This article is the second part of Chapter 2 of the Deep Reinforcement Learning Course v2.0🕹️. A free course from beginner to expert with Tensorflow and PyTorch. Check the syllabus here.

In the first part of this second chapter of this course, we learned about the value-based methods and the difference between Monte Carlo and Temporal Difference Learning.

So, in the second part, we’ll study Q-Learning, and implement our first RL Agent: a Q-Learning autonomous taxi that will need to learn to navigate in a city to transport its passengers from point A to point B.

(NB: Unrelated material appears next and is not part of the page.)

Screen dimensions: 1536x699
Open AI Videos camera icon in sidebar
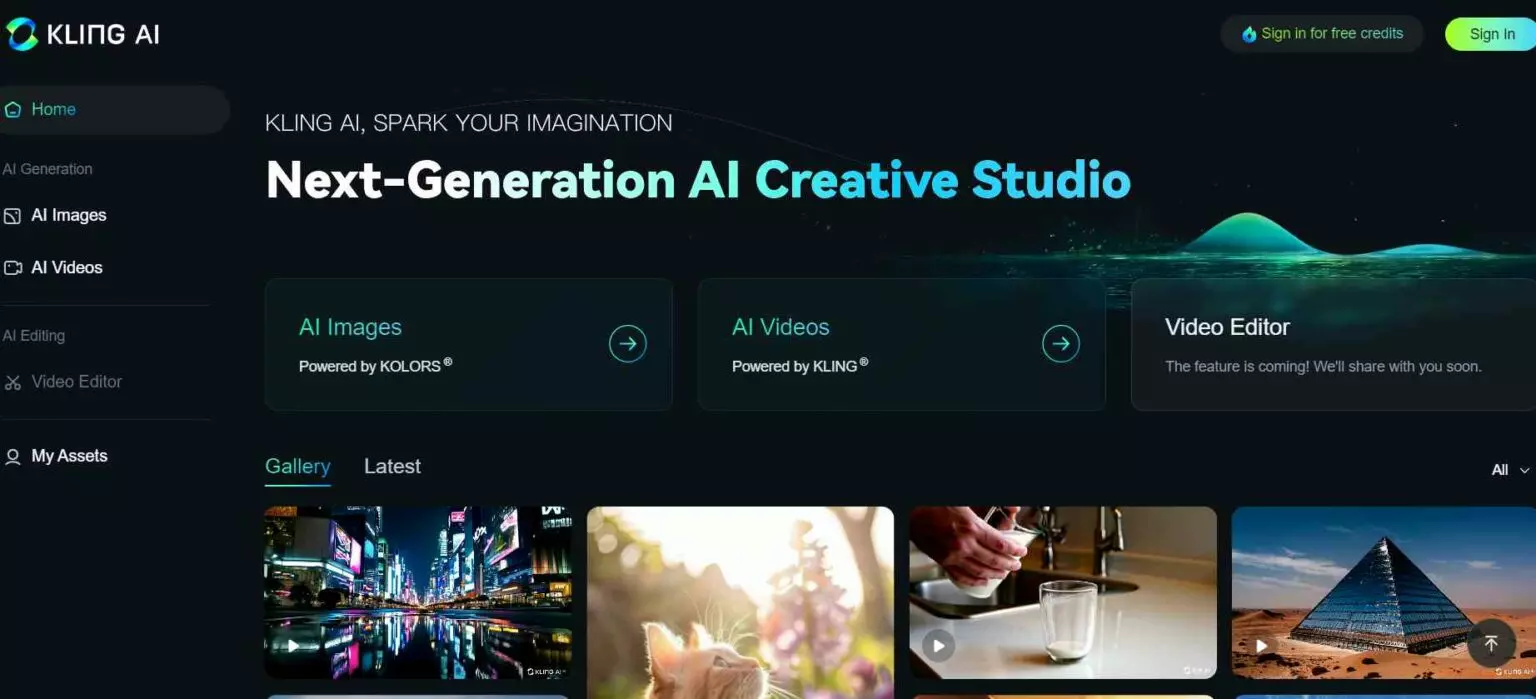tap(13, 268)
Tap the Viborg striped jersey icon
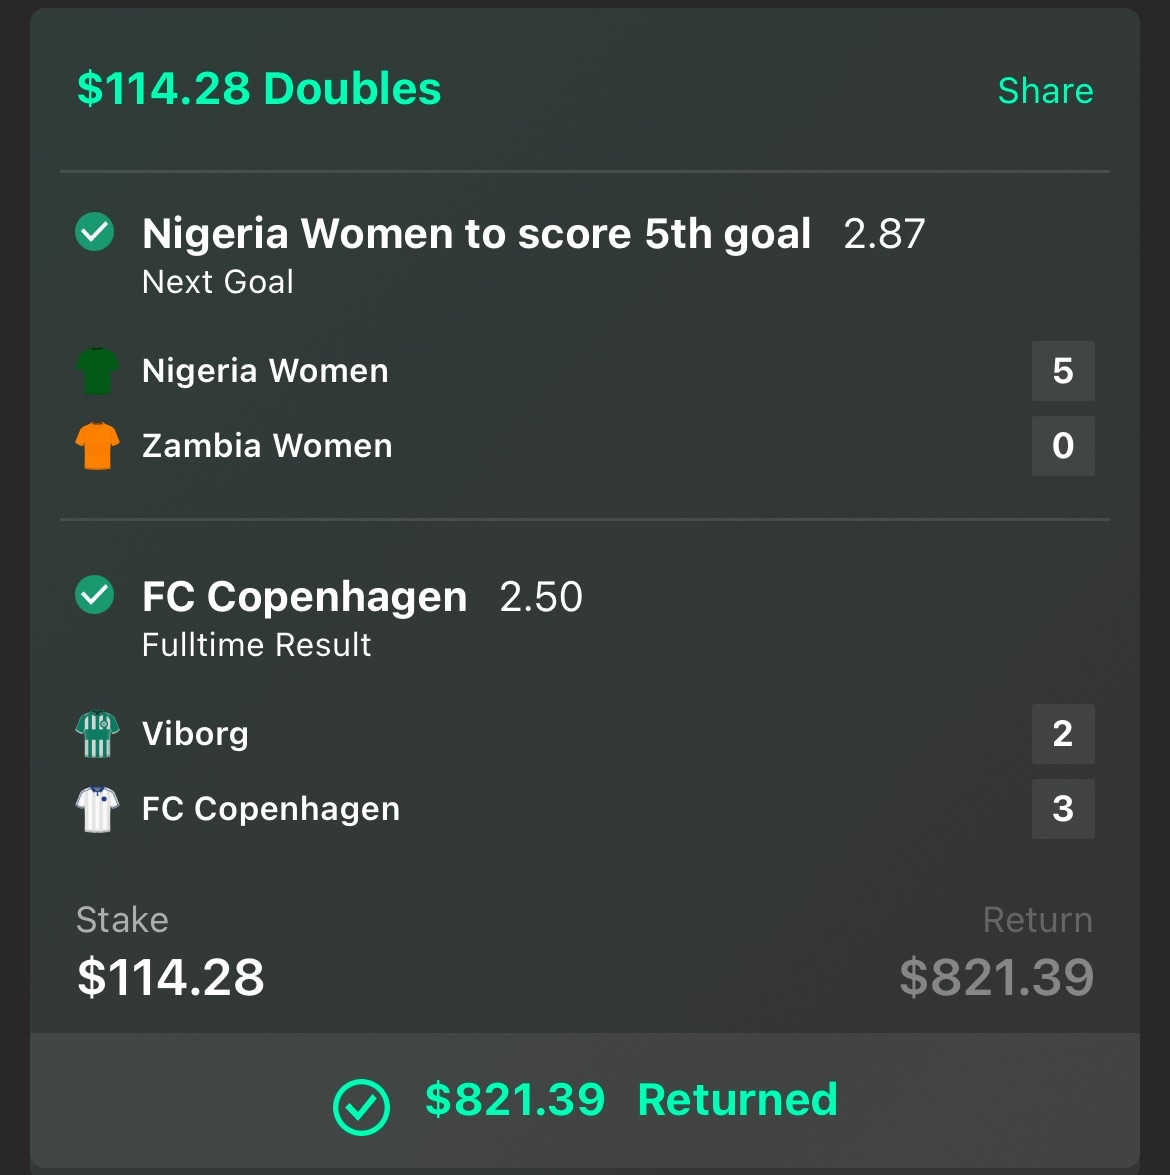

This chapter is fundamental if you want to be able to work on Deep Q-Learning (chapter 3): the first Deep RL algorithm that was able to play Atari games and beat the human level on some of them (breakout, space invaders…).

So let’s get started!

Introducing Q-Learning

What is Q-Learning?

Q-Learning is an off-policy value-based method that uses a TD approach to train its action-value function:

  • “Off-policy”: we’ll talk about that at the end of this chapter.
  • “Value-based method”: it means that it finds its optimal policy indirectly by training a value-function or action-value function that will tell us what’s the value of each state or each state-action pair.
  • “Uses a TD approach”: updates its action-value function at each step.

In fact, Q-Learning is the algorithm we use to train our Q-Function, an action-value function that determines the value of being at a certain state, and taking a certain action at that state.

Given a state and action, our Q Function outputs a state-action value (also called Q-value)

The Q comes from “the Quality” of that action at that state.

Internally, our Q-function has a Q-table, which is a table where each cell corresponds to a state-action value pair value. Think of this Q-table as the memory or cheat sheet of our Q-function.

If we take this maze example:

The Q-Table (just initialized that’s why all values are = 0), contains for each state, the 4 state-action values.

Here we see that the state-action value of the initial state and going up is 0:

Therefore, Q-Function contains a Q-table that contains the value of each-state action pair. And given a state and action, our Q-Function will search inside its Q-table to output the value.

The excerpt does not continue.